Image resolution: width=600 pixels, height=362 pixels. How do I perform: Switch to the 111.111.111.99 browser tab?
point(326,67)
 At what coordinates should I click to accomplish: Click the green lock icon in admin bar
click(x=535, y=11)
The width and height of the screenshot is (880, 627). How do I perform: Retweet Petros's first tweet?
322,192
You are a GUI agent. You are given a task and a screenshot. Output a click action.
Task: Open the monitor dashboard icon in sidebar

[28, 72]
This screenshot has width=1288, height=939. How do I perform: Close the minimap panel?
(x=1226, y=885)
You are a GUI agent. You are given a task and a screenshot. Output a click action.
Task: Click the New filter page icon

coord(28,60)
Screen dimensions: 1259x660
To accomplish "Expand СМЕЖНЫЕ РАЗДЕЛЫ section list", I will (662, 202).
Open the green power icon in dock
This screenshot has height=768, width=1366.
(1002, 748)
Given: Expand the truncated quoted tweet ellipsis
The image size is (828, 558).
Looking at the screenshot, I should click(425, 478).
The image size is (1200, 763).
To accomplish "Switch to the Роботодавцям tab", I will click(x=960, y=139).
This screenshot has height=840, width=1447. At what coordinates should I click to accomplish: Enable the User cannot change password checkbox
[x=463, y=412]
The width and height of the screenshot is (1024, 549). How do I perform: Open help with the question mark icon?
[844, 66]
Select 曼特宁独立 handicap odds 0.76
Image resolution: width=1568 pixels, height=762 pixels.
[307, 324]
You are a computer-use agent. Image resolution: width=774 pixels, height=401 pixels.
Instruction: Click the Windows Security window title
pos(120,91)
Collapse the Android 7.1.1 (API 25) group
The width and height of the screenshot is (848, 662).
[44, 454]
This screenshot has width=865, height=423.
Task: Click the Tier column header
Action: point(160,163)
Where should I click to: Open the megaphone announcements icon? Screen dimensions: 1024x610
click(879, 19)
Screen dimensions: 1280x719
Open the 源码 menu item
________________________________________
What you will do: Your reply should consist of the records, duplicated exactly.

Reply to the task:
Image resolution: width=600 pixels, height=362 pixels. How do I perform: Switch to the 111.111.111.99 browser tab?
point(326,67)
 At what coordinates should I click to accomplish: Click the green lock icon in admin bar
click(x=535, y=11)
The width and height of the screenshot is (880, 627). How do I perform: Retweet Petros's first tweet?
322,192
You are a GUI agent. You are given a task and a screenshot. Output a click action.
Task: Open the monitor dashboard icon in sidebar

[28, 72]
This screenshot has width=1288, height=939. How do I perform: Close the minimap panel?
(x=1226, y=885)
You are a GUI agent. You are given a task and a screenshot. Output a click action.
Task: Click the New filter page icon

coord(28,60)
Screen dimensions: 1259x660
To accomplish "Expand СМЕЖНЫЕ РАЗДЕЛЫ section list", I will (662, 202).
Open the green power icon in dock
This screenshot has height=768, width=1366.
(1002, 748)
Given: Expand the truncated quoted tweet ellipsis
The image size is (828, 558).
Looking at the screenshot, I should click(425, 478).
The image size is (1200, 763).
To accomplish "Switch to the Роботодавцям tab", I will click(x=960, y=139).
This screenshot has height=840, width=1447. At what coordinates should I click to accomplish: Enable the User cannot change password checkbox
[x=463, y=412]
The width and height of the screenshot is (1024, 549). How do I perform: Open help with the question mark icon?
[844, 66]
Select 曼特宁独立 handicap odds 0.76
Image resolution: width=1568 pixels, height=762 pixels.
[307, 324]
You are a computer-use agent. Image resolution: width=774 pixels, height=401 pixels.
Instruction: Click the Windows Security window title
pos(120,91)
Collapse the Android 7.1.1 (API 25) group
The width and height of the screenshot is (848, 662).
[44, 454]
This screenshot has width=865, height=423.
Task: Click the Tier column header
Action: point(160,163)
Where should I click to: Open the megaphone announcements icon? Screen dimensions: 1024x610
click(879, 19)
Screen dimensions: 1280x719
Open the 源码 menu item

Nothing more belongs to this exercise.